B. Running around? Please.

1000 fsw is about 31 ATA. Do you know what the density of your gas mixture is at that depth??? Dense enough you can’t breathe through your nose, and dense enough that it takes a piece of paper a long-ass time to fall.

C. “They must have done something to us.”

In the film’s ending, the habitat and Ed Harris are transported to the surface in a matter of minutes. Ed Harris has just been down to some ridiculous depth… I can’t even remember how deep — over 2,000 fsw I think. But regardless, the habitat divers have all been living at 1000 fsw for days, weeks, months. Aliens can’t just “do something” to you to prevent the fact that in minutes, they would all fucking be deader than dead upon ascent.

Forget the shaken soda bottle… those poor souls would be the world’s most insane Diet Coke and Mentos experiment in the history of the universe.

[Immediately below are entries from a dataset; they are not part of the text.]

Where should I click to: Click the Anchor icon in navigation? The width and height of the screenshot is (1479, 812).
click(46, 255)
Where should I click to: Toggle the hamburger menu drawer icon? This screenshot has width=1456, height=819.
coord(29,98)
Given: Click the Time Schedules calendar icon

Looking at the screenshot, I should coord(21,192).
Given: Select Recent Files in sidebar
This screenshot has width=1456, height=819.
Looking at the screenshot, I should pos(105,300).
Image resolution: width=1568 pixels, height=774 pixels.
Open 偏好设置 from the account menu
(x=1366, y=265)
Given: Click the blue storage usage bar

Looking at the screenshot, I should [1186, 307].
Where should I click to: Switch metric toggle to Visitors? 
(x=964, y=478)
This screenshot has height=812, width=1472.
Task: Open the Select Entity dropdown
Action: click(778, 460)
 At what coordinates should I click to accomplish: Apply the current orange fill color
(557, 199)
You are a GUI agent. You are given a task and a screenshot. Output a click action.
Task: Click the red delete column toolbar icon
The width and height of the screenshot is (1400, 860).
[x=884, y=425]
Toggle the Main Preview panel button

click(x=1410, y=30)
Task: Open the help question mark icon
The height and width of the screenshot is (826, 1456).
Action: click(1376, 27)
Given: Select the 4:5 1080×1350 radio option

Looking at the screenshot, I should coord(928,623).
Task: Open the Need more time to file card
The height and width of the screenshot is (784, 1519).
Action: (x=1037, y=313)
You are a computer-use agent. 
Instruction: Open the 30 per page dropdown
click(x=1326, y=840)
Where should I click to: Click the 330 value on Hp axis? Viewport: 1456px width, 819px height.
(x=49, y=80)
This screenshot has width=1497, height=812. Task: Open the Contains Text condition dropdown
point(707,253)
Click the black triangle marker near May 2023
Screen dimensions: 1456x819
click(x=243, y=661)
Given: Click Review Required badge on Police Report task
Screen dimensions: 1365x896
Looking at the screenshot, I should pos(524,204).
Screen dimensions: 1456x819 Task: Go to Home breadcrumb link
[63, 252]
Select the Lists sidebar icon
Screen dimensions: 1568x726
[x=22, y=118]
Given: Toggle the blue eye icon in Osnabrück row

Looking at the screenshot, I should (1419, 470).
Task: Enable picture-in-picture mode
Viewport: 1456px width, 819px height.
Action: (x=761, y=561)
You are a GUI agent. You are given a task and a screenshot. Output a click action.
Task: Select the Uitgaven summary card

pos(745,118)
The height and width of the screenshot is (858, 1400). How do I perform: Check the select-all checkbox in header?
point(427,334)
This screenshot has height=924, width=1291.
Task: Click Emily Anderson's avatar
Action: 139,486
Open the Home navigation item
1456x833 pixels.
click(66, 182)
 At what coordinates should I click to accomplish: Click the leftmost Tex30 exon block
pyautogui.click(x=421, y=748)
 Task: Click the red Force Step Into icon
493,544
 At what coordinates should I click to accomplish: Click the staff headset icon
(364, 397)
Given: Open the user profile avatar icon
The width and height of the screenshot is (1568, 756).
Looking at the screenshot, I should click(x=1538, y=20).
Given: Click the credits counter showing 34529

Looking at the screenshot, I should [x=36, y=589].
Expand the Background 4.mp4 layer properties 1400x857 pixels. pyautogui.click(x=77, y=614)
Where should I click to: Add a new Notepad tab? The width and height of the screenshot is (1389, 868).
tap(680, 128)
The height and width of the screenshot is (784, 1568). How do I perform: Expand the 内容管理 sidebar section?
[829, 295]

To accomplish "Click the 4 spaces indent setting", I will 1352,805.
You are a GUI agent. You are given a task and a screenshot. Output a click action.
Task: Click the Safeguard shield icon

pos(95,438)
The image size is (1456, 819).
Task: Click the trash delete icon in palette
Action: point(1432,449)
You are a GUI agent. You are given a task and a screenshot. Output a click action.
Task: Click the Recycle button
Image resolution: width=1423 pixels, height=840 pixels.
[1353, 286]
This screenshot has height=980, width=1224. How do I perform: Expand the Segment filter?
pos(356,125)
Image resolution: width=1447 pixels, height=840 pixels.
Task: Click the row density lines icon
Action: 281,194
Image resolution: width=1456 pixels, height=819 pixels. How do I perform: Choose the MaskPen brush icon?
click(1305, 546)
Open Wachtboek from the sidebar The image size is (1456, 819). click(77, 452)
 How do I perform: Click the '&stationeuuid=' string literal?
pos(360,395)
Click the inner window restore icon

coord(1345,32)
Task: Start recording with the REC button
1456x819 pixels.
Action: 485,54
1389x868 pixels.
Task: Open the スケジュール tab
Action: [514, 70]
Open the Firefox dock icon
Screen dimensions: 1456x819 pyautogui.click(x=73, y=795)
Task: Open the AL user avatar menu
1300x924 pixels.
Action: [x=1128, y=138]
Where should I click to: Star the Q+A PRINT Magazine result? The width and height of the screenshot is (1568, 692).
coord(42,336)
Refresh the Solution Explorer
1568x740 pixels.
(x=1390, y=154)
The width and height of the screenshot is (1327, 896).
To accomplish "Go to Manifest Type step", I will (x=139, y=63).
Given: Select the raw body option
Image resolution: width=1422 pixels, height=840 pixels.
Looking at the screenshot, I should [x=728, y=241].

D. That said… the film did get a few things right:

HPNS is a serious thing and was a significant problem for commercial divers who worked on Oil and Natural Gas rigs. Due to Nitrogen Narcosis, a lot of these divers used Heliox (Helium and Oxygen). But they experienced some severe symptoms (twitching, paranoia) which made work difficult. Dr. Peter Bennett theorized that the cell membrane may be compressed just the tiniest bit at depth, and perhaps by introducing a small amount of Nitrogen into the gas mixture (and creating Trimix), you could counteract the effect. That was the Atlantis Dive Series in which my father took part. They found that it *did* help with HPNS, but the corresponding Nitrogen Narcosis made the whole thing a little moot.

E. If you pretend that The Abyss is a Fantasy film instead of Science Fiction, it almost works again.

Lesson the Ninth: Fuck Typos and Grammar

This ended up being way longer than I intended… so I’m just going to go ahead and post it without any careful proofreading. If something was horribly mangled to the point of incomprehensibility, please post in the comments and I’ll correct it.

NOTE: This post was originally on my blog which has since been removed. Since this was one of my more popular posts, I’ve decided to post it on Medium so the information is still available.